HDFS的目标就是使用大量的廉价PC机,来维护海量的大数据块,并且保证数据的高可用性,并且HDFS集群会随着更多PC机的加入,而提高数据的存储量(当然这与具体环境的硬盘相关)与吞吐量(当然这与具体环境的网卡带宽相关),单个Hadoop集群一般最大可达2000个节点。
在可预见的未来,大数据(BigData)必然会常态化,当前业内的IT巨头均在对HDFS进行研究,如Google,Yahoo,阿里等,不过,开源世界好就好在,“科技巨头”搞的玩意,我们草根也可以尝试一下,呵呵,下面就具体介绍一下HDFS的分布式环境搭建。
具体搭建环境描述
由三台机器组成,1台NameNode,2台DataNode
NameNode:172.16.4.14
DataNode:172.16.4.20
DataNode:172.16.3.35
具体搭建过程描述
三台机器的所有配置保持一致就可以了,下面是以NameNode机器上的配置过程进行描述:
1、安装Java1.6(略);
2、以root登录,为HDFS新建一个帐号(不是必须的,但这样比较符合linux下的安全规范,呵呵)

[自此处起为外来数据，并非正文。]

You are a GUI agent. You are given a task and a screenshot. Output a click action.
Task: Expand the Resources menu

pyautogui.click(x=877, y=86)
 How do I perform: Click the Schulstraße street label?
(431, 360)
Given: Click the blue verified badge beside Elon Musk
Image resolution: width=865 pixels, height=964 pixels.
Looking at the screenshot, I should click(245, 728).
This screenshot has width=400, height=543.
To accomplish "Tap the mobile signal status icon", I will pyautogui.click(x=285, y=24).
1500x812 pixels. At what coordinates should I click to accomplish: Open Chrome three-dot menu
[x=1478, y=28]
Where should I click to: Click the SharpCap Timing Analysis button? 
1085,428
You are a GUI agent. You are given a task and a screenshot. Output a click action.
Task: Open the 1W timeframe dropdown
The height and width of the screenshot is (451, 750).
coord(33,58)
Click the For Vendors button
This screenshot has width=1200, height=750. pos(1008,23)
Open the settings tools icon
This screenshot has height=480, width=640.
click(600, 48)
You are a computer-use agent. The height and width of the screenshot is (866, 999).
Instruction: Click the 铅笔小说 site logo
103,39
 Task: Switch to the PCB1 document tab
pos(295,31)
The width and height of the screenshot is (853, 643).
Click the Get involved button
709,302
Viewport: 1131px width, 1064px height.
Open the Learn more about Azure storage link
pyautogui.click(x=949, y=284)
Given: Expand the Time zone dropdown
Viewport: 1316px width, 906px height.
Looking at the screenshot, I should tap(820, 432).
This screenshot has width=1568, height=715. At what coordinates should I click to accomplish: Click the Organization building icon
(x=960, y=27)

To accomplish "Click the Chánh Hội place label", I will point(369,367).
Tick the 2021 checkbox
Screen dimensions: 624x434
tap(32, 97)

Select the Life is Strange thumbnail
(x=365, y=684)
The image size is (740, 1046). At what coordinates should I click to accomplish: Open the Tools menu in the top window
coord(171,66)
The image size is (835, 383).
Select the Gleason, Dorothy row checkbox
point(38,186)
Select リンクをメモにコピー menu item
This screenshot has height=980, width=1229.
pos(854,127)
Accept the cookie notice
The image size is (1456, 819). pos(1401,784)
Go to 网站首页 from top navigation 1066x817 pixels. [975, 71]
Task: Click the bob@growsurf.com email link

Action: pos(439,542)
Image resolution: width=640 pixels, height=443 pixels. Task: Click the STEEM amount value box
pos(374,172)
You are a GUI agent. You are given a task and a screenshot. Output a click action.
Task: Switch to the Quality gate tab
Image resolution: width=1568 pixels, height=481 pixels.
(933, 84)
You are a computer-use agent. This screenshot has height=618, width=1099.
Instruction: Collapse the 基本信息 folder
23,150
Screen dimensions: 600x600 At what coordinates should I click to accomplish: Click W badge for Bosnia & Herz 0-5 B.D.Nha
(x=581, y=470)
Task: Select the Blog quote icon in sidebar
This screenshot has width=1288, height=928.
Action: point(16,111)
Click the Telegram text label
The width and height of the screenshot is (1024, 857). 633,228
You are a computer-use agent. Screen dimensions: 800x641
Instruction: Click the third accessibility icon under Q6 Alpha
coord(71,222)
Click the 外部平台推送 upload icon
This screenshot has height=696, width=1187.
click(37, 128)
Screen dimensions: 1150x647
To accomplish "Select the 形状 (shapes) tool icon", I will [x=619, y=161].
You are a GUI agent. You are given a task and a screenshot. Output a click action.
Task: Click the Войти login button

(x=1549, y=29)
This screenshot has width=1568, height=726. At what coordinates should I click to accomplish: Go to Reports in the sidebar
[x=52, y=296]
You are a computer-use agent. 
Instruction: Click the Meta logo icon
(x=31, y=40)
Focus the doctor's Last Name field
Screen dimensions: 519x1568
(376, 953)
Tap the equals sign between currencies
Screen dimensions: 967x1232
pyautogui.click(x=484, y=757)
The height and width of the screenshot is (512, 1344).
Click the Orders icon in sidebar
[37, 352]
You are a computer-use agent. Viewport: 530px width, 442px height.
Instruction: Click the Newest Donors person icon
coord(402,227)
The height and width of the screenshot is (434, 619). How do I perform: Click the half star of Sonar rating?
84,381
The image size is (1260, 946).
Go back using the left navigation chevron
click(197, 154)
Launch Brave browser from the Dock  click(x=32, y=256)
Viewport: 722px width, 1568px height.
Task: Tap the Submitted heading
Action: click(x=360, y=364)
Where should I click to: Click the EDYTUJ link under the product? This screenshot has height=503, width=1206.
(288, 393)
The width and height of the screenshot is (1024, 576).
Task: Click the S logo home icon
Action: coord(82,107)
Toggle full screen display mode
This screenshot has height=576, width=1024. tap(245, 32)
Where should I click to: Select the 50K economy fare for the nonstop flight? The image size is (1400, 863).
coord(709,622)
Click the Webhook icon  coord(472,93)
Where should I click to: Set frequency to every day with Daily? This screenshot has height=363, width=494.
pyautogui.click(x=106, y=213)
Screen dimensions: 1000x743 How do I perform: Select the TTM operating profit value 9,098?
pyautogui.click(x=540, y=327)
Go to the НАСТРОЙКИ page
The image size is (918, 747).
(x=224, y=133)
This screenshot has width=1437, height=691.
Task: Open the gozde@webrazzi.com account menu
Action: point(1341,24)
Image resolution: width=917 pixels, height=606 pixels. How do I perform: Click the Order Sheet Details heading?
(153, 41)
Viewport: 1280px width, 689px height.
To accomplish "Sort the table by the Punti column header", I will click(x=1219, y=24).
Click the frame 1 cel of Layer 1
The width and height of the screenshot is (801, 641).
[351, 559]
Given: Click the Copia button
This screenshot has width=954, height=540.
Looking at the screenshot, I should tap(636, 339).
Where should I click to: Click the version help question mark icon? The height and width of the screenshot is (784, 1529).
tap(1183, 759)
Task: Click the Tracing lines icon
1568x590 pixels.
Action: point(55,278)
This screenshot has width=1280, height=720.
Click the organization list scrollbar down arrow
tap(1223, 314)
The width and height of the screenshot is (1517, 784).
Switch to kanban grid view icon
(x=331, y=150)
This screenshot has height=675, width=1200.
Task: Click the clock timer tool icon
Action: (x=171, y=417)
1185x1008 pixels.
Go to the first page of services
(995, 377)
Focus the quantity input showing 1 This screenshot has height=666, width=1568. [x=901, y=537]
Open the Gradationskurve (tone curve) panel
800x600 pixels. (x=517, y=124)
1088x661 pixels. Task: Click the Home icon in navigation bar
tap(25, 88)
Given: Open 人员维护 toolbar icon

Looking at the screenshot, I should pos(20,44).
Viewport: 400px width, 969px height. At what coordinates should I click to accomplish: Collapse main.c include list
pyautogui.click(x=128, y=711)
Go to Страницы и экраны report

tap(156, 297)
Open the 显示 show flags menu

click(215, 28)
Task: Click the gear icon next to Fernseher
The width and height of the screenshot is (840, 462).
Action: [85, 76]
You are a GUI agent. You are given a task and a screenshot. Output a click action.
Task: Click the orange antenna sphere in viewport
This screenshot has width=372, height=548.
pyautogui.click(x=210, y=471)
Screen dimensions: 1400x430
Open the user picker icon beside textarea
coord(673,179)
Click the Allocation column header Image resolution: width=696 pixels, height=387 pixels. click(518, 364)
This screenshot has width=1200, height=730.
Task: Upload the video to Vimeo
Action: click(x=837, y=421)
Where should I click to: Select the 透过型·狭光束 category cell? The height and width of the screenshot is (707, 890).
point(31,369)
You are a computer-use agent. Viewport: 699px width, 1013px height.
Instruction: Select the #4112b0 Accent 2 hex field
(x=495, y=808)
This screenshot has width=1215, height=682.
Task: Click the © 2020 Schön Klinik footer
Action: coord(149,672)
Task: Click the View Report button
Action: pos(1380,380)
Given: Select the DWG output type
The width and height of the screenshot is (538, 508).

[root@test-2 ~]# useradd hdfs
[root@test-2 ~]# passwd hdfs
Changing password for user test.
New UNIX password:
Retype new UNIX password:
passwd: all authentication tokens updated successfully.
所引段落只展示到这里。